> [Textabschnitt]
Mit dem angefochtenen Beschluss vom 17. Februar 2025 (ON 55) bestimmte das Erstgericht den zu ersetzenden Pauschalbeitrag zu den Kosten der Verteidigung des A* mit (zusätzlich) EUR 3.000,00.

Dagegen richtet sich die rechtzeitig eingebrachte Beschwerde der Staatsanwaltschaft, mit der sie die Herabsetzung des zugesprochenen Pauschalbeitrages begehrt (ON 56).

Rechtliche Beurteilung

Die Beschwerde, zu der der Freigesprochene eine Stellungnahme abgegeben hat (ON 58), ist berechtigt.

Mit 1. August 2024 trat das Bundesgesetz BGBl I Nr 96/2024 in Kraft, mit dem die Strafprozessordnung 1975 geändert und der Verteidigerkostenbeitrag neu geregelt wurde. Nach dem mit der Novellierung angefügten Abs 12 des § 516 StPO ist der neue § 393a StPO auf Verfahren anzuwenden, in denen die in § 393a Abs 1 genannten verfahrensbeendenden Entscheidungen (so wie hier) ab dem 1. Jänner 2024 rechtskräftig geworden sind. Ist in diesen Verfahren bereits über einen Beitrag zu den Kosten der Verteidigung nach § 393a StPO idF des Bundesgesetzes BGBl I Nr 152/2022 entschieden worden, so kann ein neuerlicher Antrag auf Zuerkennung eines Beitrags zu den Kosten für die Verteidigung gestellt werden.

> [Vorliegendes Material]
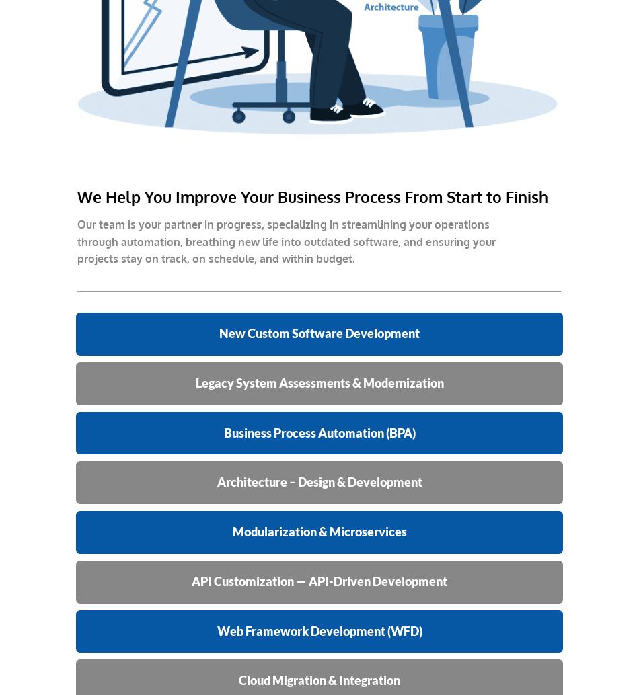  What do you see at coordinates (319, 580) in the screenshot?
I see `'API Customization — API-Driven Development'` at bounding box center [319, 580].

--

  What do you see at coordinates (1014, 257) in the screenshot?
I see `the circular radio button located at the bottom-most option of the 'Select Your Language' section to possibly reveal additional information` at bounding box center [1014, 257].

> [Aufgabe 1]
Beantworten Sie anhand des Textabschnitts die folgenden Fragen:
(a) Auf welchen Betrag bestimmte das Erstgericht mit dem Beschluss vom 17. Februar 2025 den zu ersetzenden Pauschalbeitrag?
(b) Was begehrt die Staatsanwaltschaft mit ihrer Beschwerde?
(c) An welchem Tag trat das Bundesgesetz BGBl I Nr 96/2024 in Kraft?
> [Aufgabe 2]
Geben Sie den Wortlaut des Textabschnitts wieder, beginnend bei "Die Beschwerde, zu" und endend bei "Verteidigung gestellt werden.".
> [Aufgabe 3]
Nennen Sie alle vollständigen Kalenderdaten mit Tag, Monat und Jahr, die im Textabschnitt vorkommen.

> [Antwort 1]
(a) Auf (zusätzlich) EUR 3.000,00.
(b) Die Herabsetzung des zugesprochenen Pauschalbeitrages.
(c) Am 1. August 2024.

> [Antwort 2]
Die Beschwerde, zu der der Freigesprochene eine Stellungnahme abgegeben hat (ON 58), ist berechtigt.

Mit 1. August 2024 trat das Bundesgesetz BGBl I Nr 96/2024 in Kraft, mit dem die Strafprozessordnung 1975 geändert und der Verteidigerkostenbeitrag neu geregelt wurde. Nach dem mit der Novellierung angefügten Abs 12 des § 516 StPO ist der neue § 393a StPO auf Verfahren anzuwenden, in denen die in § 393a Abs 1 genannten verfahrensbeendenden Entscheidungen (so wie hier) ab dem 1. Jänner 2024 rechtskräftig geworden sind. Ist in diesen Verfahren bereits über einen Beitrag zu den Kosten der Verteidigung nach § 393a StPO idF des Bundesgesetzes BGBl I Nr 152/2022 entschieden worden, so kann ein neuerlicher Antrag auf Zuerkennung eines Beitrags zu den Kosten für die Verteidigung gestellt werden.

> [Antwort 3]
17. Februar 2025
1. August 2024
1. Jänner 2024